Lightweight Event-based Optical Flow Estimation via Iterative Deblurring
Yilun Wu, Federico Paredes-Vallés, Guido C. H. E. de Croon
TL;DR
Event-based optical flow methods are often bottlenecked by correlation-volume computations that incur high latency and memory usage. IDNet introduces a correlation-volume-free approach that estimates flow from continuous event traces using iterative deblurring with a ConvGRU backbone, offering two update schemes: ID (batch-wise iterations) and TID (time-stepped iterations). The method achieves near state-of-the-art accuracy on DSEC-Flow with far fewer parameters and memory, and enables real-time operation on embedded hardware with TID, while still maintaining strong performance at higher resolutions. This work demonstrates that iterative deblurring and temporal priors can yield highly efficient, scalable flow estimation suitable for resource-constrained robotic systems.
Abstract
Inspired by frame-based methods, state-of-the-art event-based optical flow networks rely on the explicit construction of correlation volumes, which are expensive to compute and store, rendering them unsuitable for robotic applications with limited compute and energy budget. Moreover, correlation volumes scale poorly with resolution, prohibiting them from estimating high-resolution flow. We observe that the spatiotemporally continuous traces of events provide a natural search direction for seeking pixel correspondences, obviating the need to rely on gradients of explicit correlation volumes as such search directions. We introduce IDNet (Iterative Deblurring Network), a lightweight yet high-performing event-based optical flow network directly estimating flow from event traces without using correlation volumes. We further propose two iterative update schemes: "ID" which iterates over the same batch of events, and "TID" which iterates over time with streaming events in an online fashion. Our top-performing ID model sets a new state of the art on DSEC benchmark.
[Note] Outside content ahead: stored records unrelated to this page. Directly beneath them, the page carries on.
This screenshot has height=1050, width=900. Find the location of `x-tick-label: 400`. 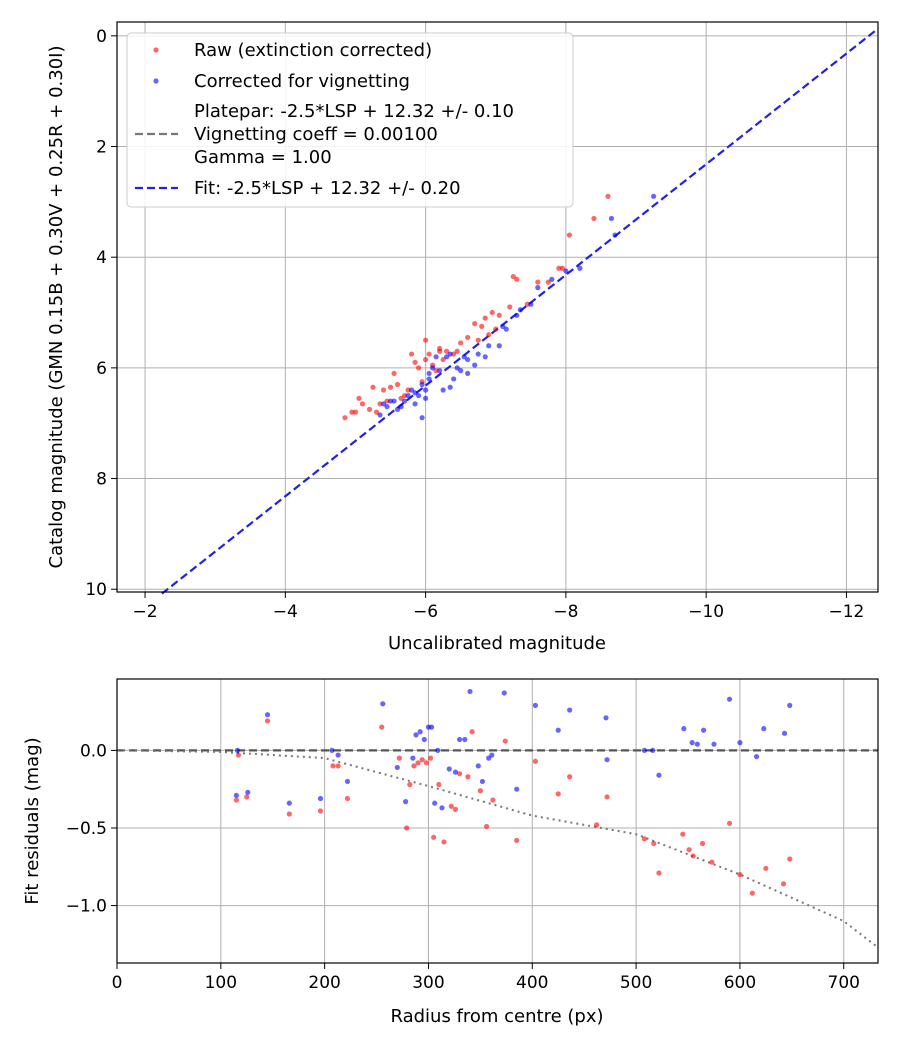

x-tick-label: 400 is located at coordinates (532, 983).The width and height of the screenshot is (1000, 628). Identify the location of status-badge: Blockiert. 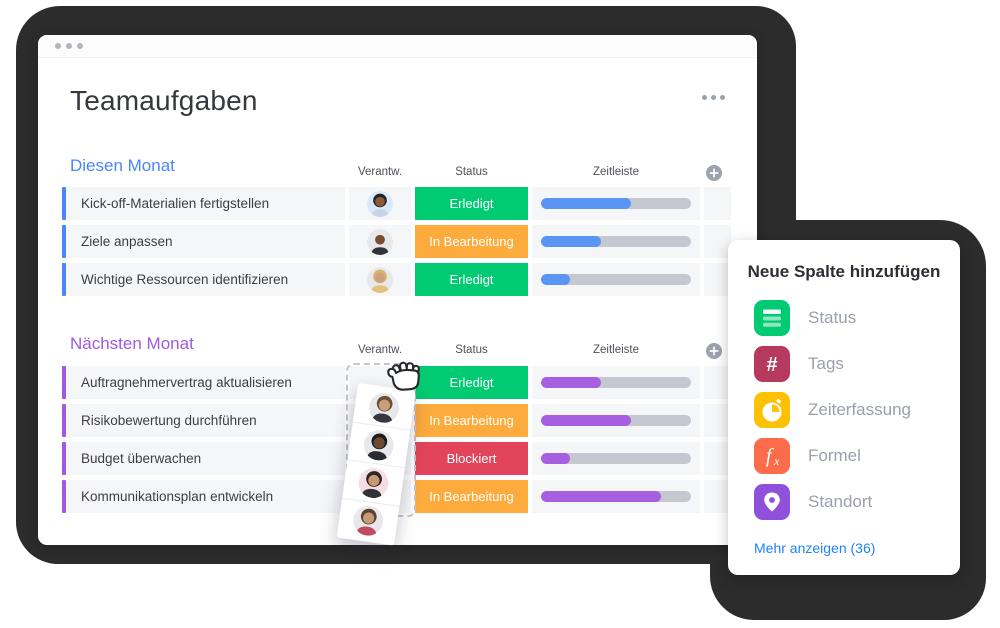
(472, 458).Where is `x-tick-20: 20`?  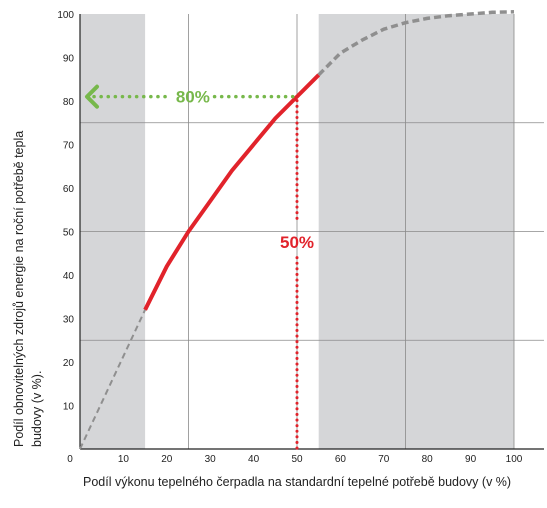
x-tick-20: 20 is located at coordinates (167, 460).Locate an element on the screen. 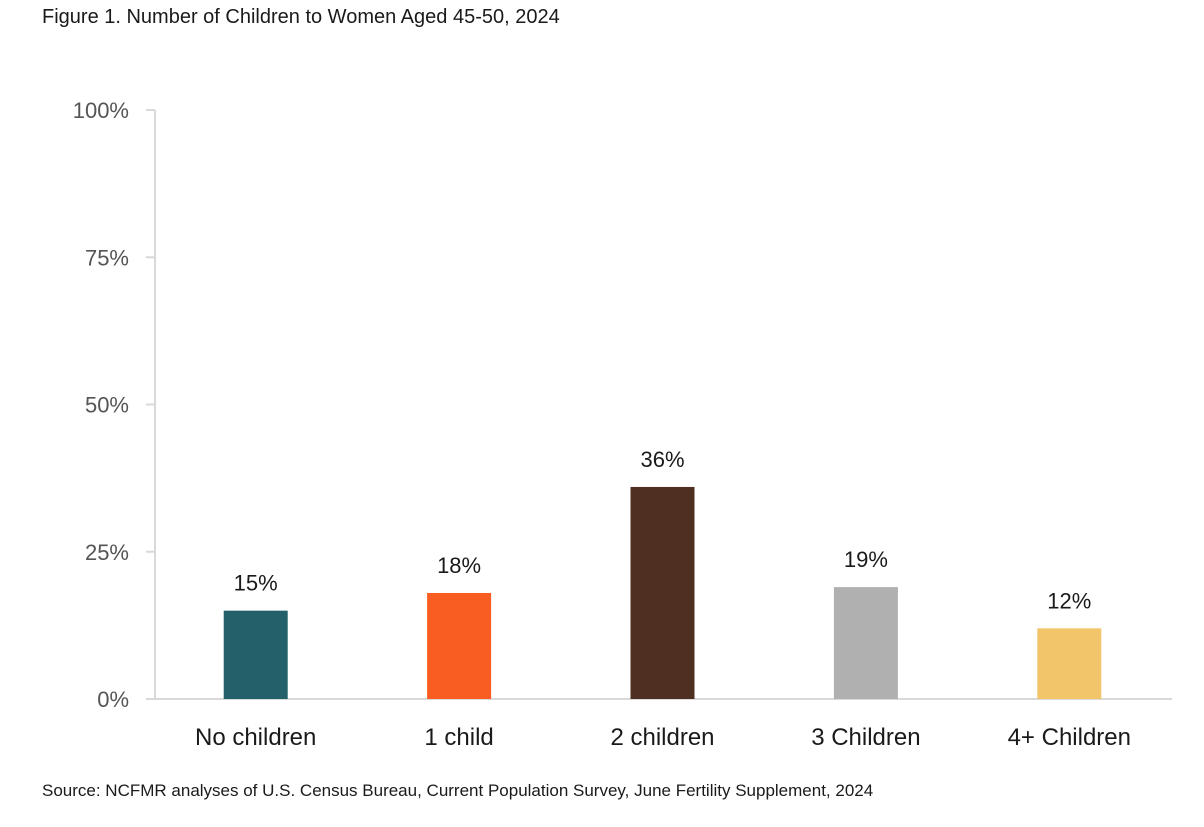 The image size is (1204, 827). x-category-label-1: 1 child is located at coordinates (458, 738).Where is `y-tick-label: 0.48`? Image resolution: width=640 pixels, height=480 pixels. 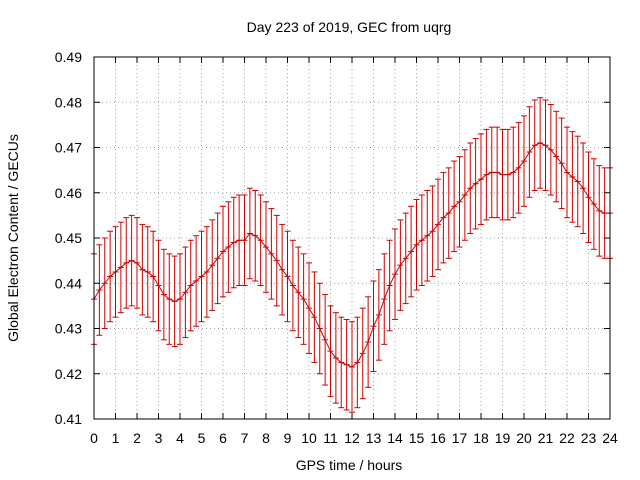 y-tick-label: 0.48 is located at coordinates (68, 102).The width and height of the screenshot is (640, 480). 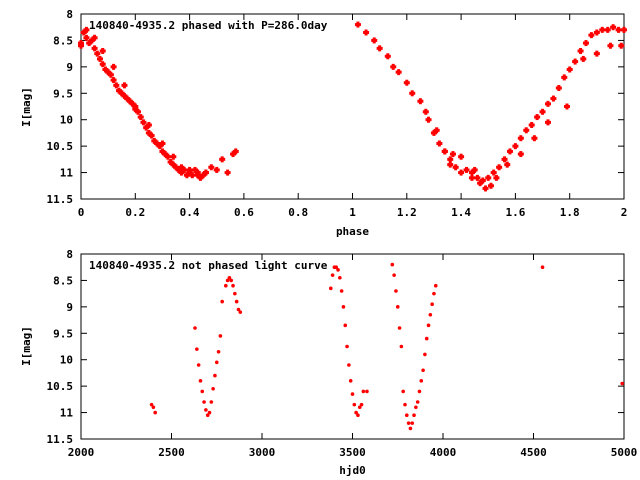 I want to click on x-tick-label: 0.2, so click(x=135, y=212).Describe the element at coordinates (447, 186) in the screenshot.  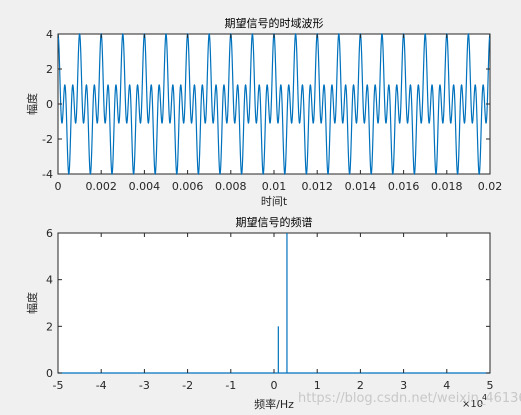
I see `time-x-tick-label: 0.018` at that location.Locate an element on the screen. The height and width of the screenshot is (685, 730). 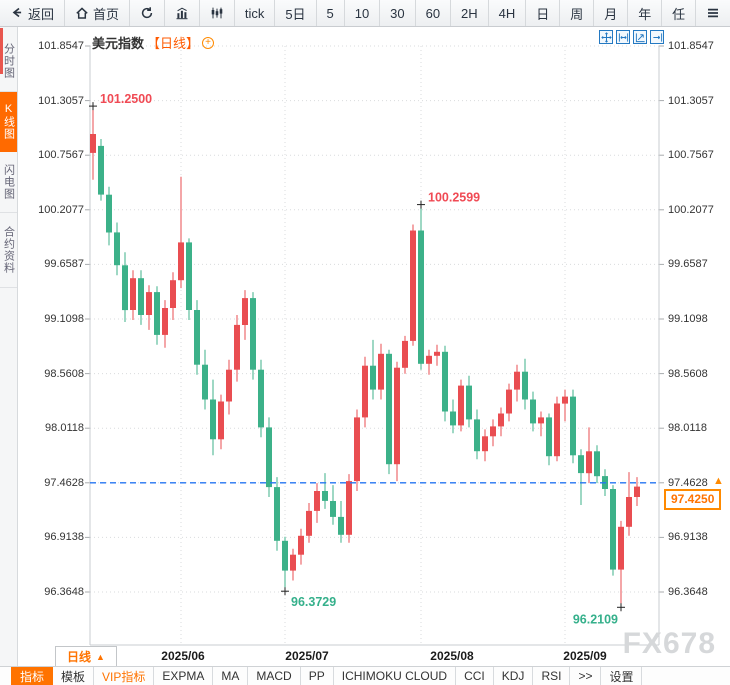
price-tick-label-right: 101.8547 is located at coordinates (691, 46).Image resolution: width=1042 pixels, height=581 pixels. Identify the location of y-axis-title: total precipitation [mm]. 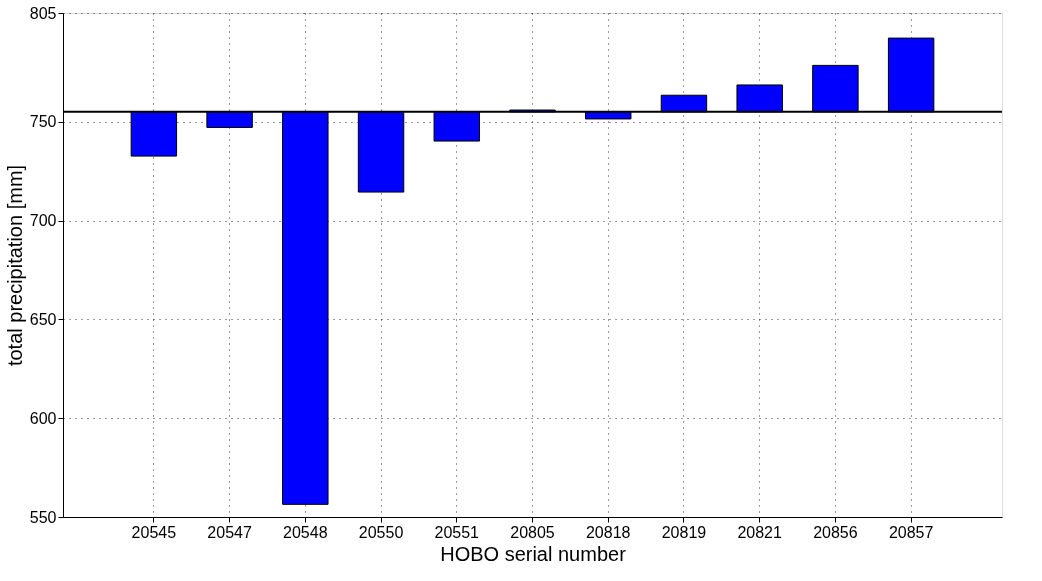
(14, 266).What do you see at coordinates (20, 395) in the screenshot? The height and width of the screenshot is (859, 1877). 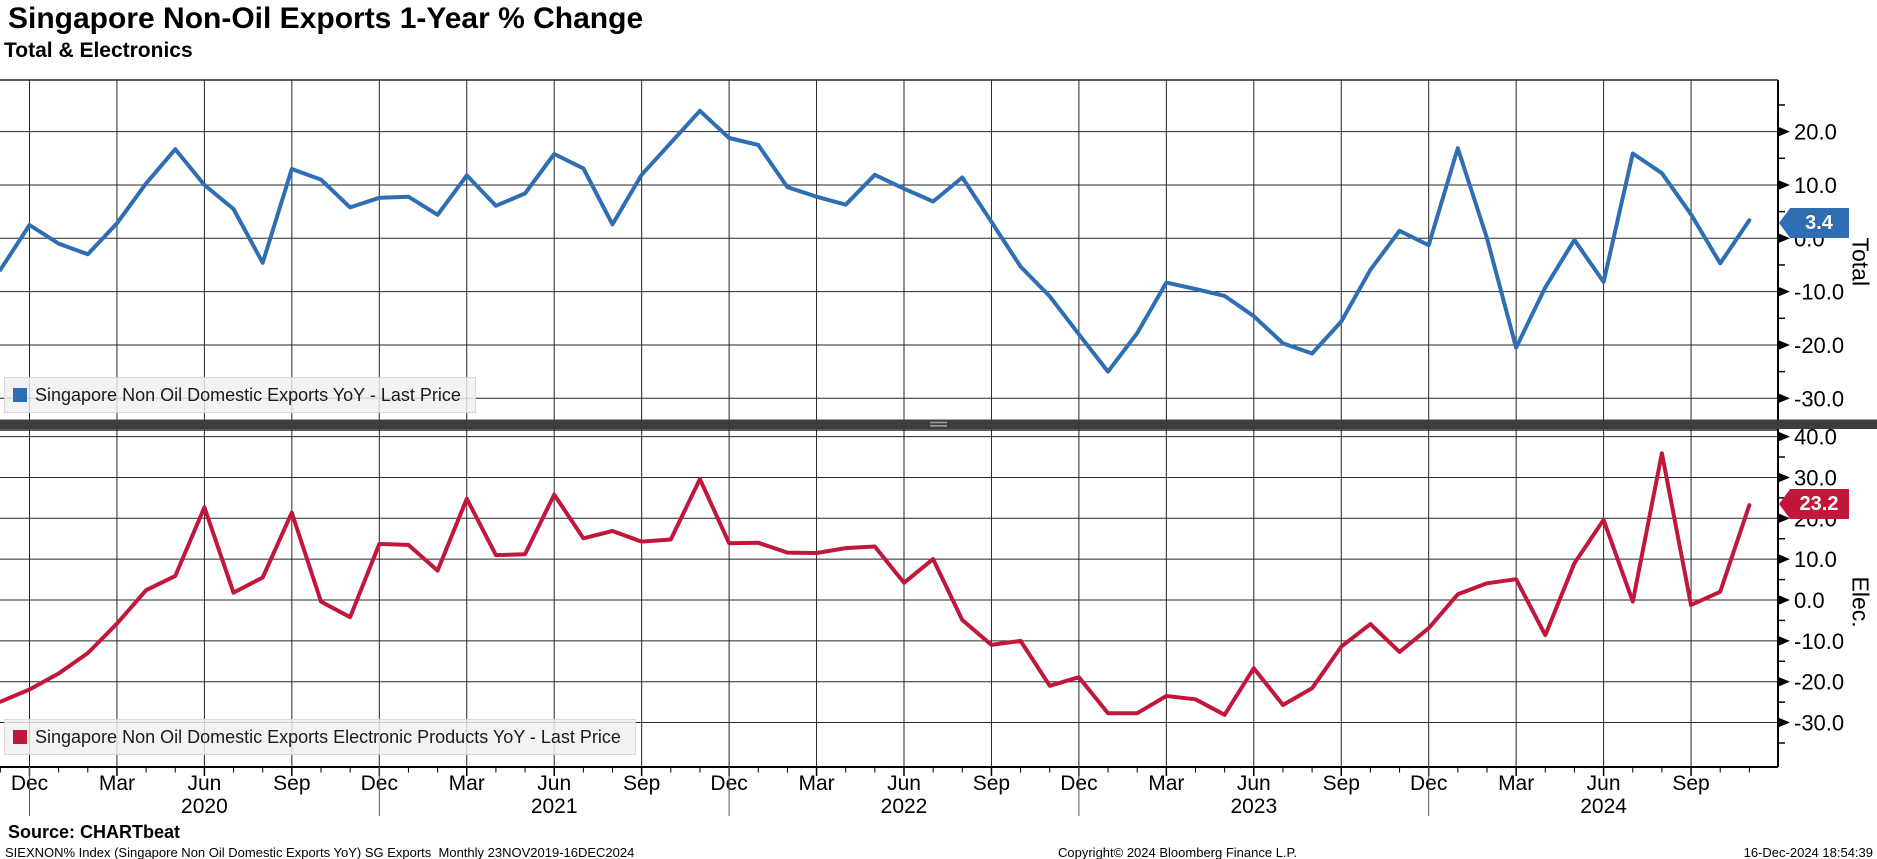 I see `legend-total-swatch` at bounding box center [20, 395].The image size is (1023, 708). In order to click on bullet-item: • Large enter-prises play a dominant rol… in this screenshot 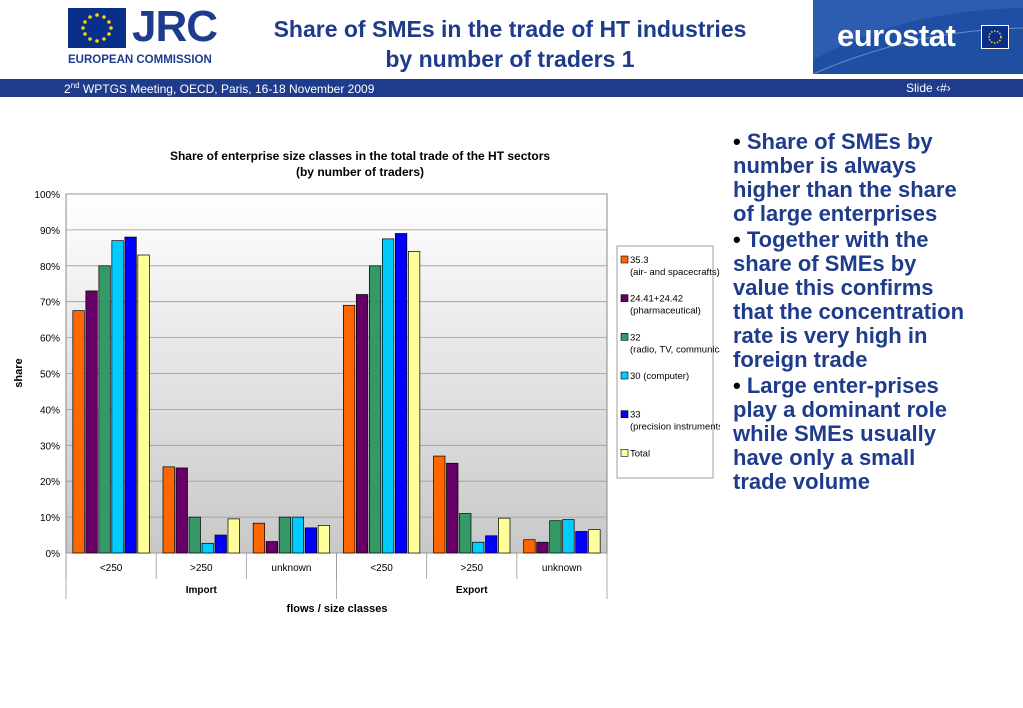, I will do `click(840, 434)`.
Meanwhile, the base ID model is competitive with prior arts while using 80% fewer parameters, consuming 20x less memory footprint and running 40% faster on the NVidia Jetson Xavier NX. Furthermore, the TID model is even more efficient offering an additional 5x faster inference speed and 8 ms ultra-low latency at the cost of only a 9% performance drop, making it the only model among current literature capable of real-time operation while maintaining decent performance.